There was a catch, though. The rapid tests gave what regulators called "orientative results without conclusive diagnostic value"—unless local jurisdictions, in agreement with the national health ministry and based on the epidemiological situation, decided to treat a positive result as a diagnosis. The samples came from the nose or saliva, not the deeper nasopharyngeal swabs used by professionals. If someone had no symptoms or a low viral load—common in the early or late stages of infection—the test might miss the virus entirely. A negative result did not rule out infection. The system was designed not for certainty but for speed and volume, a way to keep some data flowing while the formal testing infrastructure caught its breath.

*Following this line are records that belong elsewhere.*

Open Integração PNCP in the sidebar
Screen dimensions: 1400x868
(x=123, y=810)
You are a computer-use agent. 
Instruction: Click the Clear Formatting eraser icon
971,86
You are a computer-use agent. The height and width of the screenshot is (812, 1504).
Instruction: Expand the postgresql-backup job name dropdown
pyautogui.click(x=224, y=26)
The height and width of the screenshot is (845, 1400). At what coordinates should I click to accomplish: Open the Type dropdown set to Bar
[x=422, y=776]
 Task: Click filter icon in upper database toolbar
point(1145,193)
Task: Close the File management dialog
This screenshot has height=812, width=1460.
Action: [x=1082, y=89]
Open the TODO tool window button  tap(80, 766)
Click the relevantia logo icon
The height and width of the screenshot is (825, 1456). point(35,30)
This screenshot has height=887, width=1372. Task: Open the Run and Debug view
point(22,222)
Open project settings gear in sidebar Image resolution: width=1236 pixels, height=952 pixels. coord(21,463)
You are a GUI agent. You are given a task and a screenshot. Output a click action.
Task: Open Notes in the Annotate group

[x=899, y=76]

People with one or more COVID-19 symptoms who were not close contacts of a confirmed case need to get tested
— Dr. Leda Guzzi, infectious disease specialist, Argentine Society of Infectology
The priority for testing must be diagnosis and monitoring of people over 60, pregnant women, people with risk factors, and hospitalized patients with suspected COVID-19
— Dr. Leda Guzzi
La Conversación del Hearth Otra perspectiva de la historia
Inventor

Why did Argentina change the rules so suddenly? Wasn't testing the whole point of tracking the pandemic?

Model

It was, for two years. But Omicron was different—so contagious that testing everyone became physically impossible. The centers were drowning. They had to choose: test everyone and get no one tested, or test the people who mattered most.

Inventor

And who mattered most?

Model

The elderly, the pregnant, the sick, the immunocompromised. The ones who would end up in the hospital. Everyone else was told to call a phone number if they had symptoms and knew they'd been exposed.

Inventor

So you could have COVID and never get a test?

Model

Yes. If you were a close contact with symptoms, you reported yourself by phone. No test needed. The diagnosis was made by the chain of exposure, not by a swab.

Inventor

That seems like it would break the data. How would they know how many cases there really were?

Model

They wouldn't. That was the trade-off. They gave up precision to keep the system from collapsing. And they opened it up—pharmacies could sell rapid tests. People could test themselves at home and report the result. It was messy, but it kept some signal flowing.

Inventor

Did the rapid tests work?

Model

They worked fast. But they weren't reliable if your viral load was low or if you had no symptoms. A negative result didn't mean you were safe. It just meant the test didn't find the virus that day.